New Zealand’s business sector has gone from sunlit uplands to the valley of despair in the past 12 months.
Business confidence has “plunged,” according to the New Zealand Institute of Economic Research’s quarterly survey of business opinion, released this morning.
Seasonally adjusted, a net 9% firms are pessimistic about the economy over the next three months.
In the June survey, a net 26% were in positive territory.
In the crucial “own activity” part of the survey, the difference is not as great but it still a move from net positive to net negative: from +15% to -2%.
It has been a long slow decline in overall optimism about the economic recovery. A year ago, the mood was so upbeat the institute’s principal economist, Shamubeel Eaqub, warned it was premature.
“The idea of a recovery is out there, and the reality is not quite as good as the expectations,” he said when the September quarter 2009 survey was released, in what turns out to have been a masterpiece of understatement.
The idea of the recovery is still out there. For most firms, though, it is still only an idea.
“This is being driven primarily by a lack of demand,” Mr Eaqub said today. “That points to a quite shallow, still stumbling recovery.”
Even more crucial is the activity businesses reported over the past three months.
This was also a net negative: -15%. Firms had expected a net negative, but nothing like as bad as that: -0.2%.
The drop is in line with the economy actually shrinking over the quarter – “down something like minus 0.2%,” Mr Eaqub said.

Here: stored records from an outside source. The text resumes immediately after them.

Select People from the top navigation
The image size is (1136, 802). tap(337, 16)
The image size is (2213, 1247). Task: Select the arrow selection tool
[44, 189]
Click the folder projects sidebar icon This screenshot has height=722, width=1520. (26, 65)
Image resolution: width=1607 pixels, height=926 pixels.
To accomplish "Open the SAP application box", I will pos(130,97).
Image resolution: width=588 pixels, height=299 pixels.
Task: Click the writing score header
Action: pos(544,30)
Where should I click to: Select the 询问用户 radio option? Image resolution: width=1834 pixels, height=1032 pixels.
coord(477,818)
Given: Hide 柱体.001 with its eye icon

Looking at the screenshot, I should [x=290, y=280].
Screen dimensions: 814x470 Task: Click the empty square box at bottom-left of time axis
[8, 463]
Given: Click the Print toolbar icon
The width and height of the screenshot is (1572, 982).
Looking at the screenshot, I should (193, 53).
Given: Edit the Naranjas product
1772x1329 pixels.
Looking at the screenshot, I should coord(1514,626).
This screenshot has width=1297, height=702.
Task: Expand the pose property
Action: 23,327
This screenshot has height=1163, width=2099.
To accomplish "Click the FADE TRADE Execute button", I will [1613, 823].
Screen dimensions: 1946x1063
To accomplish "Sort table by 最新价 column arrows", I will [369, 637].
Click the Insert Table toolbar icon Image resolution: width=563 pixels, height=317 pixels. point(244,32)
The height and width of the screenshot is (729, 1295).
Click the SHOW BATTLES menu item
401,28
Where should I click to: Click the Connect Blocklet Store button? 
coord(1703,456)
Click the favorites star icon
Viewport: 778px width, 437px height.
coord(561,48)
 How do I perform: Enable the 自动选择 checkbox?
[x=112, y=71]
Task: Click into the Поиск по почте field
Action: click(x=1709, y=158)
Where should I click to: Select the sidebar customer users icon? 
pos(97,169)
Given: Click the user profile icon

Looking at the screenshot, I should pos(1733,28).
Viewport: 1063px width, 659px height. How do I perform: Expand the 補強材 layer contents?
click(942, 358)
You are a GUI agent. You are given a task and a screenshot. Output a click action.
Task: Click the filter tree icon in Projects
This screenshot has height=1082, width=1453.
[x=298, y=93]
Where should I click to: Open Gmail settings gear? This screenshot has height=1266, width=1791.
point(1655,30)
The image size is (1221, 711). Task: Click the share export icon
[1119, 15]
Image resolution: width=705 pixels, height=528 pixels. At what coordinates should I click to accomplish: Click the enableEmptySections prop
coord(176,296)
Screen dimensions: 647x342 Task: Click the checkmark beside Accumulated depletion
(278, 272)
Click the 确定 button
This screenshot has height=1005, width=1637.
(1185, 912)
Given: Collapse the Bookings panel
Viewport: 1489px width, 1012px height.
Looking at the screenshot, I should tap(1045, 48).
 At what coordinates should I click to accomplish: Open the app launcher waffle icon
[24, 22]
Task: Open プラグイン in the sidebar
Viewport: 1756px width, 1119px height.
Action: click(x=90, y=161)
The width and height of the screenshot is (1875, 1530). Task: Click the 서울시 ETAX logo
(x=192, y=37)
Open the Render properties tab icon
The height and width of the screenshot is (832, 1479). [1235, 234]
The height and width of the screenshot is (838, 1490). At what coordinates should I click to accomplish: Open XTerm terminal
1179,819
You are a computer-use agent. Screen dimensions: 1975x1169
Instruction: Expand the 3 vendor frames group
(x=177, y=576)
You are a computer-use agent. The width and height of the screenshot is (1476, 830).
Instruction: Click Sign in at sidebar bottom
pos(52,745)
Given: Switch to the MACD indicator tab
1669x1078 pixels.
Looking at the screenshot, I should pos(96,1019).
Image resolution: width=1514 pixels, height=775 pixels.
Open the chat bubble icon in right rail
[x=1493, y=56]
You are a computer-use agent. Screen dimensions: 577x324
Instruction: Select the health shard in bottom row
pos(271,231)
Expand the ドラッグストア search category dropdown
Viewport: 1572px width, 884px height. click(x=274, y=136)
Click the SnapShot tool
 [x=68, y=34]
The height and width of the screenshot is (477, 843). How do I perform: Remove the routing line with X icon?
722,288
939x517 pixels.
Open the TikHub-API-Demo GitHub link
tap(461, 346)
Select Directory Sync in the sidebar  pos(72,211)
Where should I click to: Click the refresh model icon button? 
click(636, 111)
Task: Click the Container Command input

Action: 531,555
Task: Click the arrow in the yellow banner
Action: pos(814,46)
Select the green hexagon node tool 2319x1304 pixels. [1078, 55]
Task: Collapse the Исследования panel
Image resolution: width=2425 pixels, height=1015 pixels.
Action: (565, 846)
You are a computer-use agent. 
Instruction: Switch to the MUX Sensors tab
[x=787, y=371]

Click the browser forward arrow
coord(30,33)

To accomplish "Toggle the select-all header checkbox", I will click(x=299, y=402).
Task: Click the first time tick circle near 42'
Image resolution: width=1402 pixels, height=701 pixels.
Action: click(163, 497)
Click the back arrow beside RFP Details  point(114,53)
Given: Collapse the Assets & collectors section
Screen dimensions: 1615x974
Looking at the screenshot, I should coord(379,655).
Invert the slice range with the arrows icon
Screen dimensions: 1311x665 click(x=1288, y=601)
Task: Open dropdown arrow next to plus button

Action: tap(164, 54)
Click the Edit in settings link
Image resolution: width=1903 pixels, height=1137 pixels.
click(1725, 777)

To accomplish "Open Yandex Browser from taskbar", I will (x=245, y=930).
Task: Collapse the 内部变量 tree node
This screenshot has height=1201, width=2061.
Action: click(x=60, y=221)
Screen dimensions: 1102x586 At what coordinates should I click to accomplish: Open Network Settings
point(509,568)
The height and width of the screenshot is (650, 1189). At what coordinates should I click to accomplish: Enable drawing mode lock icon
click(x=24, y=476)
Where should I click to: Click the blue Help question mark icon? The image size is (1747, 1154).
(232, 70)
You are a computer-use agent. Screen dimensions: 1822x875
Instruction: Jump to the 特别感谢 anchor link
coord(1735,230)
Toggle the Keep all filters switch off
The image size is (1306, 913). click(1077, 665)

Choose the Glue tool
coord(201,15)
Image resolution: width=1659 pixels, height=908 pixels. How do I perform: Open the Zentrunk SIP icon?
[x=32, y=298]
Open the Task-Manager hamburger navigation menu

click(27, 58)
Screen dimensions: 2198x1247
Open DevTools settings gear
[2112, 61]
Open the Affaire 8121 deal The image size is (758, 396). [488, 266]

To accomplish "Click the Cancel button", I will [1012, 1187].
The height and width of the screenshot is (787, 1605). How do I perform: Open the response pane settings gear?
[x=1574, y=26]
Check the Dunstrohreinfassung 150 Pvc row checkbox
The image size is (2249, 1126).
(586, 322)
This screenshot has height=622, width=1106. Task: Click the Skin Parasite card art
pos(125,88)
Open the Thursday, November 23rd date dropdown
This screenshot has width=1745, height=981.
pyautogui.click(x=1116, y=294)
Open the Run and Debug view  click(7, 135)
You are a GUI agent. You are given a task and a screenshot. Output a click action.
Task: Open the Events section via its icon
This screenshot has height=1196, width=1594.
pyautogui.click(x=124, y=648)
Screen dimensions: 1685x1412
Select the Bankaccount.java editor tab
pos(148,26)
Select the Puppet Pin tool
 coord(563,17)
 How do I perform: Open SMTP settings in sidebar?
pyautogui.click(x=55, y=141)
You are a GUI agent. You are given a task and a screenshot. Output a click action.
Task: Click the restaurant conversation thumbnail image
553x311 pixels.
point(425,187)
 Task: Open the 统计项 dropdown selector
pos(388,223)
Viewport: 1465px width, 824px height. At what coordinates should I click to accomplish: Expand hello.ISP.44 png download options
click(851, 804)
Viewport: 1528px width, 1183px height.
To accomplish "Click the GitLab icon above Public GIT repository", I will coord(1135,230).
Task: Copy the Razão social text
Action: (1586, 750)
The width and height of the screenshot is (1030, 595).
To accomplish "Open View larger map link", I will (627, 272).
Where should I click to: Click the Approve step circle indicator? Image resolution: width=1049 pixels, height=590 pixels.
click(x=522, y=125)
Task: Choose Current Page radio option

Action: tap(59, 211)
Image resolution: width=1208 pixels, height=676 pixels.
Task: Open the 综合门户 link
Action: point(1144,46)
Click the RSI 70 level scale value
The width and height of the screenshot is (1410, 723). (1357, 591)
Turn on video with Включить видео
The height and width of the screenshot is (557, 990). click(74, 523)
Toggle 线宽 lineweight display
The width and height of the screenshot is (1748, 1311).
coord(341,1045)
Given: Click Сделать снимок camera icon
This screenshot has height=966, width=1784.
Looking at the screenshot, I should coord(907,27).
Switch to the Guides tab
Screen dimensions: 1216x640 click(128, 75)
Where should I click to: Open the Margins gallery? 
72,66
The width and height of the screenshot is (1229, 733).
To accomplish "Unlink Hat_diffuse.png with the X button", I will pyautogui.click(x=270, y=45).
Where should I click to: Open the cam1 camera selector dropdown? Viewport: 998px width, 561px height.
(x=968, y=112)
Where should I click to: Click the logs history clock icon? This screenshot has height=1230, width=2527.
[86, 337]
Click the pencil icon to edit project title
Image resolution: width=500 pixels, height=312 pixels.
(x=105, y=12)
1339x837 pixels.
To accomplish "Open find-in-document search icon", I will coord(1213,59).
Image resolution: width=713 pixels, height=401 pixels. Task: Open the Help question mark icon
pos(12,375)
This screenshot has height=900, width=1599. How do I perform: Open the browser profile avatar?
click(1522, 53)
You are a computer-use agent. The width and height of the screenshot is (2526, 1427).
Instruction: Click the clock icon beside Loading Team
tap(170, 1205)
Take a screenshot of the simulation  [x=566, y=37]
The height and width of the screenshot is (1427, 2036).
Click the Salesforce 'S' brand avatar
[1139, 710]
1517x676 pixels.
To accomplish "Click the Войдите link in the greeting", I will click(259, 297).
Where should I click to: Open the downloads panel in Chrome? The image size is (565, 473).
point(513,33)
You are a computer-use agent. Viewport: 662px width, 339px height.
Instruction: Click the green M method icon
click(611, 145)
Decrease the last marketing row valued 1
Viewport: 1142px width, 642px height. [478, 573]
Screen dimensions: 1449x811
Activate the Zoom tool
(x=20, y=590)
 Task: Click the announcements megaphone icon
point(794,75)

“The risk of a double dip recession has grown quite a bit.”
“We had expected things to go sideways, not go backward.”
The figure does not include the impact of the Canterbury earthquake, which happened just after the survey was mailed out.
Business profitability should normally, at this stage in the recovery, be picking up, he said, but instead it “has taken another big hit,” which means there is not the income to provide the “oomph for further investment and the next wave of the recovery.
“Expected and actual profitability are down. This is the biggest potential concern …Actual pricing is going sideways. Pricing intentions have been quite high in recent quarters but the ability to pass them on is not there and when the time comes they are just not able to do it.”
Hiring intentions remain strong but there is a question of how robust those expectations are.
They were also strong the same time a year ago – and in the following quarter unemployment surged.